Copy each line of the entries that includes the word "taskbar".

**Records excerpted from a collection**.
+ + + + +
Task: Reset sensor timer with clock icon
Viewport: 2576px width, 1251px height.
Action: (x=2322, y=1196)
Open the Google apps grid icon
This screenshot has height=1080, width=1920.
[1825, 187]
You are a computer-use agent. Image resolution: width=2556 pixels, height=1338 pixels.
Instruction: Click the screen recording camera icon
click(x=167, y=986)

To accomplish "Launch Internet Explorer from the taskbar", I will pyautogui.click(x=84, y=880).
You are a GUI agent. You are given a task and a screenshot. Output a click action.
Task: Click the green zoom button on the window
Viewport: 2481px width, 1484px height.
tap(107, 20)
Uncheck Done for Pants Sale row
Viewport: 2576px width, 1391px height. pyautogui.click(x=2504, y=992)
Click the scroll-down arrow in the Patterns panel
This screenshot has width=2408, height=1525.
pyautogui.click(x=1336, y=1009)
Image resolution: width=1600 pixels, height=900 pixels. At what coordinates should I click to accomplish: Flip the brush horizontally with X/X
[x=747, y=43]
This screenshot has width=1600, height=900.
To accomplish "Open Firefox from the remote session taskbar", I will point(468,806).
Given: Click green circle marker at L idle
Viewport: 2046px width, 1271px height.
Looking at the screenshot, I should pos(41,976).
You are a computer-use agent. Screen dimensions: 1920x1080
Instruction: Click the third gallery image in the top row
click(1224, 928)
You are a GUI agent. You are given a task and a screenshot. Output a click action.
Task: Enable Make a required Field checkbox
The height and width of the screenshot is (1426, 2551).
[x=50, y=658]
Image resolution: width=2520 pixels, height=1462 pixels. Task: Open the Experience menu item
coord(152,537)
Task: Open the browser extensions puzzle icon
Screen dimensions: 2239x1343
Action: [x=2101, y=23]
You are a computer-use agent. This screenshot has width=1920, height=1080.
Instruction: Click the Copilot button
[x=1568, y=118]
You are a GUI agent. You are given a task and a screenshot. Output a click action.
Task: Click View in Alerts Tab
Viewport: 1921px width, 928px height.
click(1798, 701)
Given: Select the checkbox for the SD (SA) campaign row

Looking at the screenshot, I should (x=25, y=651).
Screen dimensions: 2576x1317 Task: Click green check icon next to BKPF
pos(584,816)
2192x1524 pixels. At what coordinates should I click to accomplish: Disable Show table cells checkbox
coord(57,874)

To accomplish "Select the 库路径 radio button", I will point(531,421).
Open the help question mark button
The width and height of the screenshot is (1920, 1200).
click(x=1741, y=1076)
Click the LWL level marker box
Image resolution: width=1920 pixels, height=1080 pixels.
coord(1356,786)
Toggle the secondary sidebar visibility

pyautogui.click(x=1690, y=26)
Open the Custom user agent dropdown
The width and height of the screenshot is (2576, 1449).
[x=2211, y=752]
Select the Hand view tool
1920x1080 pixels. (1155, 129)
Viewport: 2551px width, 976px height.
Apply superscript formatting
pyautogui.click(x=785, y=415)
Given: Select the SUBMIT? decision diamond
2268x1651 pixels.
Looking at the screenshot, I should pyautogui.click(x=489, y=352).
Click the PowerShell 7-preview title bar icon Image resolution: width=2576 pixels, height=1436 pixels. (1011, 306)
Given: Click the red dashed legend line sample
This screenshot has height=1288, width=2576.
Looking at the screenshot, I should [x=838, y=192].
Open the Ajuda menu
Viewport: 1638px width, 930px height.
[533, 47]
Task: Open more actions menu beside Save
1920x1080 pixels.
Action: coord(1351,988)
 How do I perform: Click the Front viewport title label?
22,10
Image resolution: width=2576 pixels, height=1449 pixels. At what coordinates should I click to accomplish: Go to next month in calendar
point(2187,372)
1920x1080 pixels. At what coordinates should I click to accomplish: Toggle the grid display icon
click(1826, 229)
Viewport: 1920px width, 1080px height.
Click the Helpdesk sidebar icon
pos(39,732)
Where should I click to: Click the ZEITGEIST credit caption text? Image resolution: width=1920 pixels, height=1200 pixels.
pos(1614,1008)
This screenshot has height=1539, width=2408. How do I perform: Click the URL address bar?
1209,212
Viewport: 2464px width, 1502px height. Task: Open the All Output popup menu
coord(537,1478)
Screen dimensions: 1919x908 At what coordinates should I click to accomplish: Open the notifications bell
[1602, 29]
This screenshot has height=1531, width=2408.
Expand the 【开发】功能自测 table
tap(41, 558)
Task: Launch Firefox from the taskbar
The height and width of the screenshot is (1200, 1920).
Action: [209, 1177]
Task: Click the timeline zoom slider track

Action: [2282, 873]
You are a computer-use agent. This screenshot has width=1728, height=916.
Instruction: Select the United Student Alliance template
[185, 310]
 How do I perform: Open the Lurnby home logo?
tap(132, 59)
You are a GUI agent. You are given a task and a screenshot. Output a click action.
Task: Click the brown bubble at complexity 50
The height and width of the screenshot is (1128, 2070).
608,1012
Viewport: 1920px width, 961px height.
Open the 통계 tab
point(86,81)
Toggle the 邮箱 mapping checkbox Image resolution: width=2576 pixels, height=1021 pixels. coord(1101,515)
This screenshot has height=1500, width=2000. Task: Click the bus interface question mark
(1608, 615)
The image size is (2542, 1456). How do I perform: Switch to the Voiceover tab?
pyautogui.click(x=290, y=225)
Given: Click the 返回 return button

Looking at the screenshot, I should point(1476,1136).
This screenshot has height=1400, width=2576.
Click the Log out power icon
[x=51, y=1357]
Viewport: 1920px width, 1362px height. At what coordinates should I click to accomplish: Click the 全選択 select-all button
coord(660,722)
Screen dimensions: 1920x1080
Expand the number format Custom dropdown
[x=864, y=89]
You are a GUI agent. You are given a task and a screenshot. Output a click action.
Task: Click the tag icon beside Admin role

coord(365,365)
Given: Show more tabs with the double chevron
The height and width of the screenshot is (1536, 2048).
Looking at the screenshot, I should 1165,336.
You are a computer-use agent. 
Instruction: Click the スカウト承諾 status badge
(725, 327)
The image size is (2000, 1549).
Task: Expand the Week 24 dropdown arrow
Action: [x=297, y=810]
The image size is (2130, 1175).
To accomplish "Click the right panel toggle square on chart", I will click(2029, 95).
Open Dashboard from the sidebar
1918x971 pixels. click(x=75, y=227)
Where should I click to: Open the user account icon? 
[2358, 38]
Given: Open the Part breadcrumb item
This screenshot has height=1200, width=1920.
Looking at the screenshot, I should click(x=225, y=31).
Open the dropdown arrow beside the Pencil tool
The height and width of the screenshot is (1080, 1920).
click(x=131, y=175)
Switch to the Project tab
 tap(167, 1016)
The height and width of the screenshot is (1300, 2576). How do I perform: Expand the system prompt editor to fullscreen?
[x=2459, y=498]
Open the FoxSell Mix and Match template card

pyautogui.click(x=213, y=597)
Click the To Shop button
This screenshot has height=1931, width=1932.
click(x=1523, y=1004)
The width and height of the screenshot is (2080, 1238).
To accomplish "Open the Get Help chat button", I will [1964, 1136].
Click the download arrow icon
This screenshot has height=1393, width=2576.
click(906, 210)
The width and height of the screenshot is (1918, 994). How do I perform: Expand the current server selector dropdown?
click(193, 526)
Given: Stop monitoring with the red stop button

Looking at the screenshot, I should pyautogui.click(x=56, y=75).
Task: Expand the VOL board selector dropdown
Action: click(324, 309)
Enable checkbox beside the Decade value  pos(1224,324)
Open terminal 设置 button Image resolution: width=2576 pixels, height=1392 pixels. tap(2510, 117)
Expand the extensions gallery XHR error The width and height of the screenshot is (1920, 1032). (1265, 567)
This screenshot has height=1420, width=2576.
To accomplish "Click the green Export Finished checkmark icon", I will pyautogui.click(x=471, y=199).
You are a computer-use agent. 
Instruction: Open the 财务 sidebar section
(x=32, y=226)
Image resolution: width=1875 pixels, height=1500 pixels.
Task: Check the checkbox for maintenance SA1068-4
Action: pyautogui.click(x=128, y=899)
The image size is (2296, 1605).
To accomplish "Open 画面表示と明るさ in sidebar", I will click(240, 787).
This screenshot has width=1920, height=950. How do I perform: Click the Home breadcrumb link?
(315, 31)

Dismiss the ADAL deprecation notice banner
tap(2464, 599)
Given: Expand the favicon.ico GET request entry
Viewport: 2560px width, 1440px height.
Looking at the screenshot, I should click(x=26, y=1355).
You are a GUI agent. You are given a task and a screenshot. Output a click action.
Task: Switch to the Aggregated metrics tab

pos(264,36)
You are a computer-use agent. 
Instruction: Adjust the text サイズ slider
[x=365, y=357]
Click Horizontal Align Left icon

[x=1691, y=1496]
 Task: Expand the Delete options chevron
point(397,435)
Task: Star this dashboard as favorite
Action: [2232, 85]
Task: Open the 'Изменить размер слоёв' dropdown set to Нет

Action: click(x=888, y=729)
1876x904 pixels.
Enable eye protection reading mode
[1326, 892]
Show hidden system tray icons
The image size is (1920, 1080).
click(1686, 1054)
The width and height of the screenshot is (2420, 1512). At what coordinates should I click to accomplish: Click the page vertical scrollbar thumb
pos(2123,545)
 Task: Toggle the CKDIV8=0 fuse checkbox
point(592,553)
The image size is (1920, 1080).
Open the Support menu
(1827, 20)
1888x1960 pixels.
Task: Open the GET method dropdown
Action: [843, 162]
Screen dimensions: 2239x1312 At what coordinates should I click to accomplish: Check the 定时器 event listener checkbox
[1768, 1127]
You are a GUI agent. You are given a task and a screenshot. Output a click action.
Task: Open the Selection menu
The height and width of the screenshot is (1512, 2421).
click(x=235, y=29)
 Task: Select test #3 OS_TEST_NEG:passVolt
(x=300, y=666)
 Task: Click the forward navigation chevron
+ + + + +
**Reply**.
To accomplish "Launch Internet Explorer from the taskbar", I will pyautogui.click(x=84, y=880).
To accomplish "Open Firefox from the remote session taskbar", I will point(468,806).
Task: Launch Firefox from the taskbar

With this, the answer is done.